== EXERCISE SET ==
**a.** In the essay on losing a loved one, how old was Padma Sidhesh when her husband died?
**b.** Reproduce the passage of the essay on losing a loved one from "In the days" to "healthy and healing." word for word.

== PAGE EXCERPT ==
● ● ●

When someone you love leaves
The other day, while going through some archived footage, I stumbled upon a precious conversation. 82 years old, Padma Sidhesh, who we lovingly call ‘Nani’, was recounting the loss of her late husband. She outlined in great detail that when she was sixty years old her husband succumbed to a cardiac arrest. It was unexpected and shocking. She was visibly devastated. Life had stumped her sense of calm and attempted to rob her of its meaning.
In the days that followed, no matter what people said, nothing consoled her agony and pain. She found the words of every visitor hollow and vain. And felt as if, no one would ever be able to conceive the gravitas of her grief.
But as time passed, after a few months of introspection and bereavement, she woke up one morning with a realisation that her beloved now resided in her. She said, “I was now home to his essence, his philosophy and his story.” From that day on, her hurt did not disappear but morphed into something more healthy and healing.

● ● ●

== MATERIAL PROVIDED ==

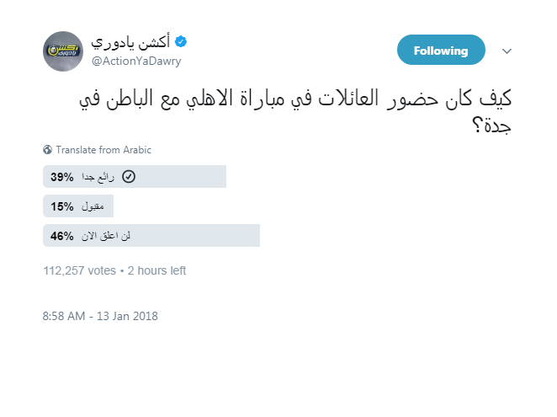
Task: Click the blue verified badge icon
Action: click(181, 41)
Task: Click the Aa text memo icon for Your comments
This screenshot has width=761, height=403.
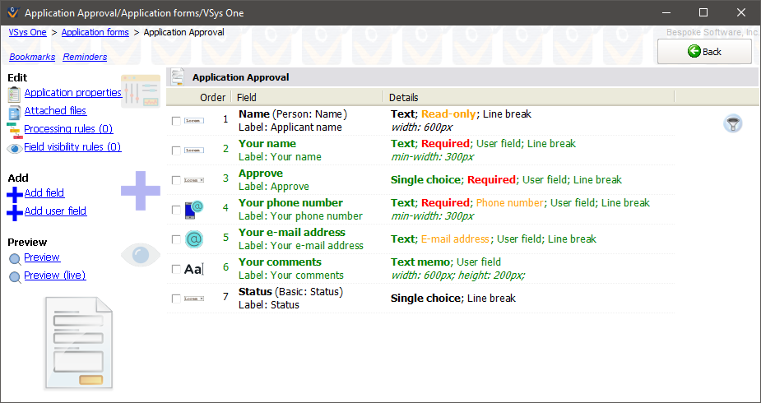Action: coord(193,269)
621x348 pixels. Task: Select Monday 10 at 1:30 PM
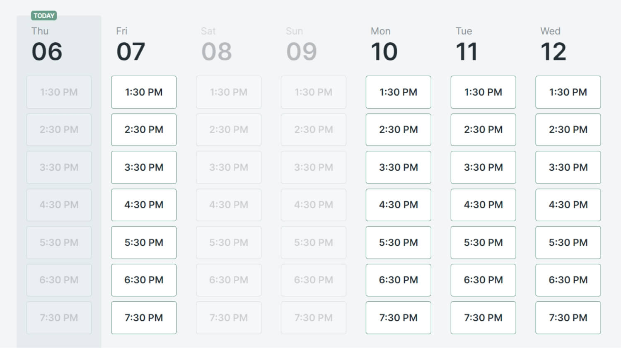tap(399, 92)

● ● ●

== REPLIES ==
**a.** She was sixty years old.

**b.**
In the days that followed, no matter what people said, nothing consoled her agony and pain. She found the words of every visitor hollow and vain. And felt as if, no one would ever be able to conceive the gravitas of her grief.
But as time passed, after a few months of introspection and bereavement, she woke up one morning with a realisation that her beloved now resided in her. She said, “I was now home to his essence, his philosophy and his story.” From that day on, her hurt did not disappear but morphed into something more healthy and healing.